Before accepting the headline number, however, it is worth looking at what the data actually shows — and what it doesn't.
What the Data Shows
The ranking covers 25 UK cities and draws on more than 50 Freedom of Information requests sent to police forces nationwide, asking for records of reported UFO sightings. Cambridge logged 19 separate reports, the highest total in the study. Adjusted for population, CSB calculates this as 153 sightings per million residents, compared with just 11 per million in London.
That makes Cambridge the highest-ranked city in this particular dataset. However, the figures represent police-recorded reports, not verified UFO encounters. Sightings reported to other organisations, shared online or never reported at all would not be included, meaning the ranking reflects recorded reports rather than the total number of unexplained sightings.
The per-capita figures also deserve context. Cambridge has a much smaller population than cities such as London, so relatively few reports can produce a much higher rate per million residents. With only 19 recorded reports, even a small change in the total could noticeably affect the rankings.
'1 in 400 Lifetime Chance' Comes With Caveats
CSB's headline-grabbing claim that Cambridge residents have a '1 in 400 lifetime chance' of an alien encounter goes further than the available data can support.
The platform has not disclosed the period covered by the 19 police reports. Whether they were recorded over a single year or across many years makes a significant difference when estimating any lifetime probability. Without knowing the timeframe, it is not possible to independently assess how the lifetime figure was calculated.
The wording itself also deserves caution. The underlying data concerns reports of unidentified objects submitted to police, not confirmed extraterrestrial encounters. A reported UFO sighting simply means someone observed something they could not immediately identify.
Taken together, the ranking supports the conclusion that Cambridge generated the highest rate of police-recorded UFO reports in this dataset, but it does not, on its own, establish the probability of an actual alien encounter.

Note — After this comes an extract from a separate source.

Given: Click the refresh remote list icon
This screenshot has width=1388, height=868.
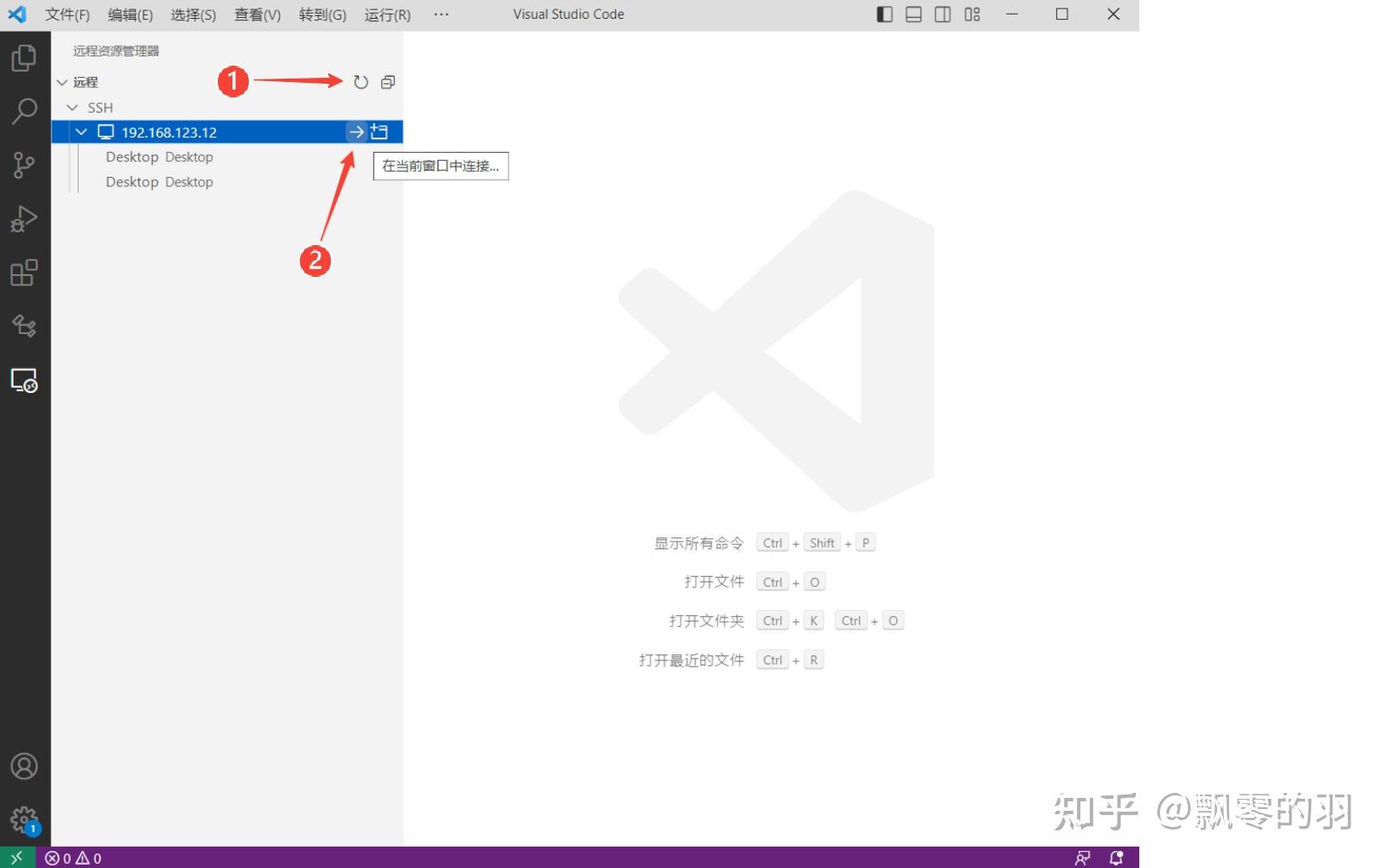Looking at the screenshot, I should pos(361,82).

Why Might Cambridge Ranks First?
CSB offers two possible explanations for Cambridge's position at the top of the ranking.
The first is geographical. The city lies within the flat Fenland landscape, giving residents broad, unobstructed views across eastern England, which the platform suggests could make unusual objects in the sky easier to notice.
The second is cultural. CSB argues that Cambridge's long-established academic environment may encourage people to document unusual observations formally rather than dismiss them. 'The university research culture likely means unusual things get documented,' the platform said.
Both explanations are plausible, but they remain theories offered by CSB rather than conclusions supported by the FOI data itself. The figures identify where reports were made, not why they were made, so they cannot determine whether geography, reporting habits or other factors influenced the results.
Cambridge genuinely tops this FOI-based ranking of police-recorded UFO sightings, making it the highest-ranked city in the dataset on both total reports and a per-capita basis.
At the same time, the more eye-catching claim of a '1 in 400 lifetime chance' of an alien encounter should be treated with caution. The timeframe behind the reported sightings has not been disclosed, and the available data records reports of unidentified objects rather than confirmed extraterrestrial activity.
The ranking is therefore best understood as a snapshot of police-recorded UFO reports, not evidence that Cambridge is objectively Britain's 'alien capital.' The figures may indicate where people are most likely to report unusual sightings, but they do not establish what was actually seen or why Cambridge recorded more reports than any other city in the study.